A dear friend of mine is very depressed, and that has me thinking of another friend who was very depressed.

I met Jen freshman year of college; she lived in my dorm. She was short, with long stringy hair and an off-kilter sense of humor. She’d tell me things like how she was “worried” about the proliferation of weird juice combinations like Kiwi-Strawberry.

I think maybe she was a little interested in me, but I didn’t really find her attractive. Still, she was fun and so I let her hang around me, even after she cockblocked me with this hot redhead at some dance. (“Yeah, Derek isn’t a very good dancer”… Umm, thanks Jen).

We worked as “campus patrol” buddies a few times, slacking off on our duties to go wander across a frozen Sunset Lake one night. It was a blast, even if I fell in up to my knees approaching the shore. (Then she told a supervisor about it and got us both scolded.)

Don’t get me wrong, I didn’t count her as a close friends or anything … more a buddy than anything else.

When we returned for sophomore year, Jen had cut her hair short; it didn’t even reach her shoulders.

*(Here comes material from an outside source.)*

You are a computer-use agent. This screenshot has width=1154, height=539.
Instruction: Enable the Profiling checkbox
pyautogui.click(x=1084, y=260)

I think it looked better but she was different — depressed, lackluster. She had stopped taking her Prozac, or so people said later. She had moved to a different dorm so I didn’t really see her that much.

I do remember making a trip to the hardware store in the first month or two of classes, and inviting Jen along to maybe cheer her up. She was in a dour mood and kinda unpleasant company, though. At the register, she toyed with a pack of razor blades.

“Something to cut my wrists with,” she said. I just looked at her oddly. It was a strange joke, but what can you say to something like that?

Back at school, I meant to tell my friend Steven M. to keep an eye on Jen; he lived in her the dorm and was one of the most responsible people I knew. However I never got around to it.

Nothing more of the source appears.